As a student, Judge Alito had not joined any of the clubs, taking his meals at a dining hall. But the leaders of Concerned Alumni and the editors of Prospect regarded the clubs as pillars of the university's distinctive social life that were under attack by the Princeton administration.
When the administration proposed a new system of residential colleges with their own dining halls, Prospect denounced the idea as a potential threat to the system of eating clubs. The magazine charged that, like affirmative action, the plan was “intended to create racial harmony.”
Prospect portrayed the proposal as an effort to end the de facto segregation of the campus in which black students were concentrated in one dormitory and mostly did not belong to the clubs. “Doubtless, there will be many who regard this as mere stalling, and prejudice by another name,” an unsigned 1982 editorial argued in defense of the magazine's position. “If realistic approaches to problems must be called dirty names because we do not like them, well, there is no remedy for it.”
The Times also reported that the organization circulated a “pamphlet for parents” suggesting “that 'racial tensions' and loose oversight of campus social life were contributing to a spike in campus crime.”

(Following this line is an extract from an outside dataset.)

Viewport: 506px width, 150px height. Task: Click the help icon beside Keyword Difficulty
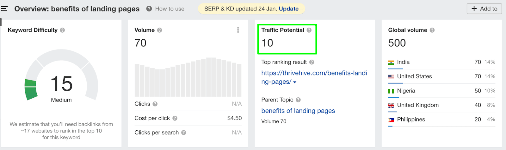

From the June 17 Washington Times article:
Gender politics have proved a minefield for male Supreme Court nominees. The wife of Justice Samuel A. Alito Jr. broke down in tears after aggressive questions at his 2005 Senate confirmation hearings about his reported involvement in a Princeton alumni group that opposed affirmative action.
Justices Antonin Scalia and Anthony M. Kennedy quit all-male clubs when they were being considered for the Supreme Court in the late 1980s, and Justice Harry Blackmun resigned his membership in the exclusive Cosmos Club in 1988.
The only two women to have sat on the court, Justice Ruth Bader Ginsburg and former Justice Sandra Day O'Connor, were members of the women's networking group, the International Women's Forum, but their memberships did not become a major issue in their confirmation hearings.